The NPRM requires large broadband providers to file detailed BGP Risk Management Plans with the FCC. To do this, broadband providers need to outline their strategies for implementing Resource Public Key Infrastructure (RPKI). RPKI is a cryptographic system designed to secure internet routing by verifying the legitimacy of route advertisements. The proposed BGP Plans must include:

• Processes for creating and maintaining Route Origin Authorizations (ROAs)

• Factors influencing the creation and maintenance of ROAs

• Goals and timelines for ROA registrations

• Criteria for measuring progress

• Implementation of Route Origin Validation (ROV) filtering at interconnection points

• Contractual requirements for upstream third parties to provide ROV filtering

While smaller providers may not be required to file these plans with the FCC, they must keep them available for inspection upon request. All BGP Plans will be treated as confidential, safeguarding the sensitive nature of the information.

Detailed Quarterly Reporting

In addition to the BGP Plans, large broadband providers must submit quarterly reports to the FCC, detailing their progress in securing internet routing.

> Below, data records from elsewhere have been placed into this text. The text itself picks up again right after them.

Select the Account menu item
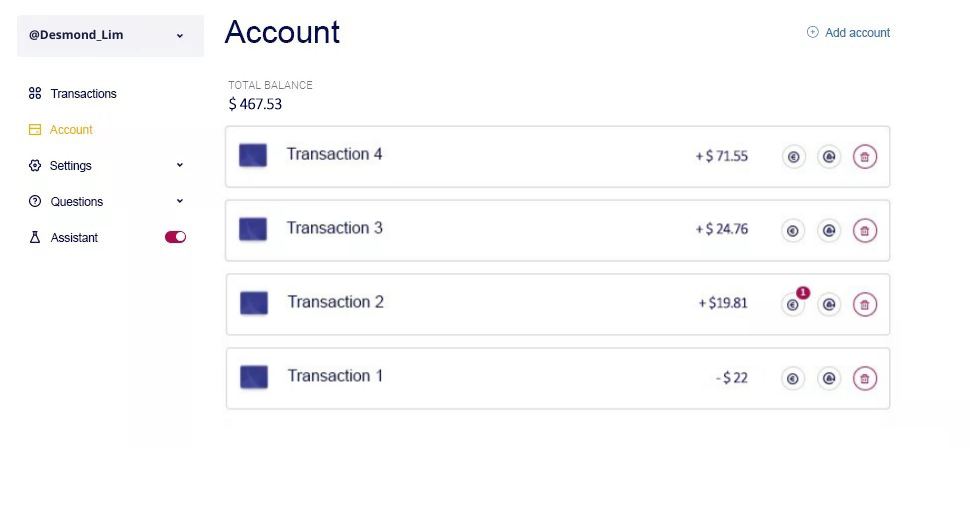970x513 pixels. click(x=71, y=130)
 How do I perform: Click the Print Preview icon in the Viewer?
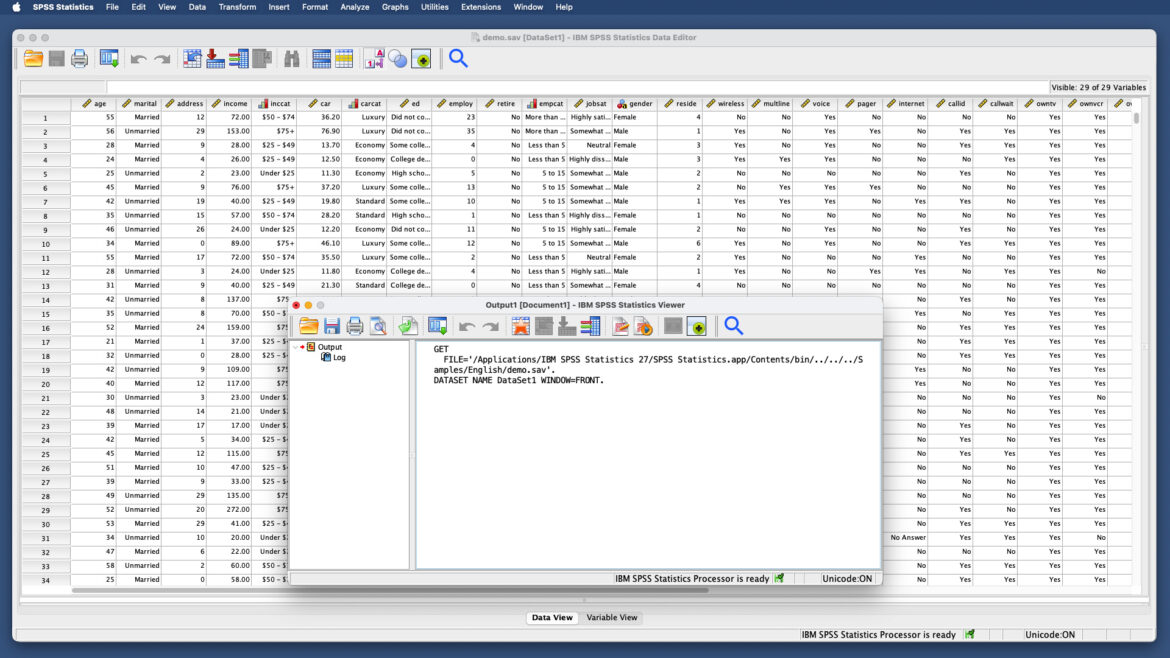coord(378,325)
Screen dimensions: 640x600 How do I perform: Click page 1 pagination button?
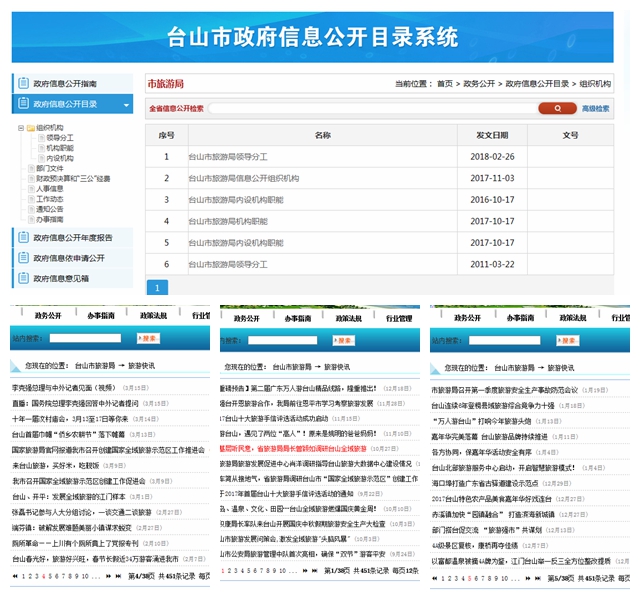(157, 287)
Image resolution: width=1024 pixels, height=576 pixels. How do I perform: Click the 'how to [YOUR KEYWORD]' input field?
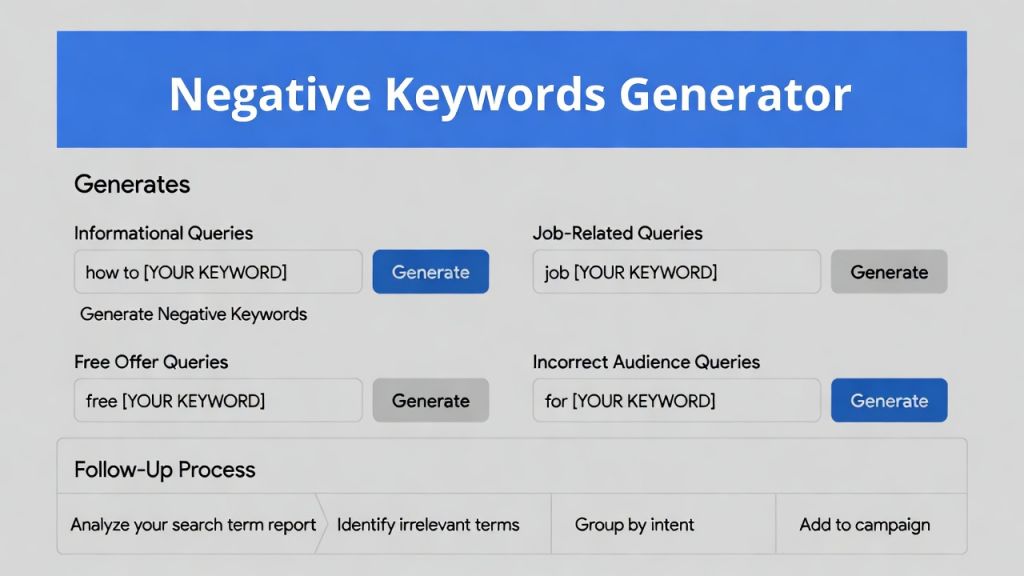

These reports will include:

• Lists of Registry Org IDs and Autonomous System Numbers (ASNs)

• Details of address holdings and reassignments

• Information on IP prefixes in originated routes, including those covered by ROAs

• The extent of ROV filtering performed for peers and customers

The FCC aims to gather data that is difficult to aggregate from public sources, ensuring comprehensive monitoring of the providers' efforts to secure internet routing.

Additional Measures and Implementation Timeline

With the risk management in check and the reports done, the NPRM is also seeking comments on: 

• Imposing conditions on address space assignment contracts to ensure compliance with RPKI reporting

• Setting deployment goals for RPKI implementation, proposing one year for large providers and two years for others

• Requiring outreach and education efforts to support downstream providers

The first BGP plans are to be filed 90 days after the effective date of the rules, with quarterly reports starting 30 days after the necessary steps are concluded for the rule to take effect.

The FCC's Justification and Authority

The FCC asserts its regulatory authority based on several statutory grounds:

• Title II and Title III of the Communications Act: These provisions empower the FCC to regulate telecommunications services, ensuring secure routing as part of a "just and reasonable" service.

• Section 706 of the Telecommunications Act of 1996: This section authorizes the FCC to promote broadband deployment, which includes enhancing the security of internet routing.

• Communications for Law Enforcement Act (CALEA): CALEA mandates that broadband providers prevent unauthorized interception of communications, providing a basis for requiring measures against BGP hijacking.

The FCC underscores the critical importance of BGP security for both public safety and national security, justifying its regulatory intervention in this area.

Next Steps

The proposed rules are set to affect all retail broadband service providers, with specific reporting obligations for the large providers identified in the NPRM. However, there is a 30-day window after the FCC's publication in the Federal Register for the providers to comment on the rules and a 45-day window for them to issue replies.

The NPRM proposed rules highlight the necessary steps being taken when it comes to the outing of internet traffic by addressing vulnerabilities in BGP. By requiring detailed risk management plans and regular reporting, the FCC aims to mitigate the risks associated with BGP misconfigurations and hijacking, ensuring a more secure and reliable internet infrastructure.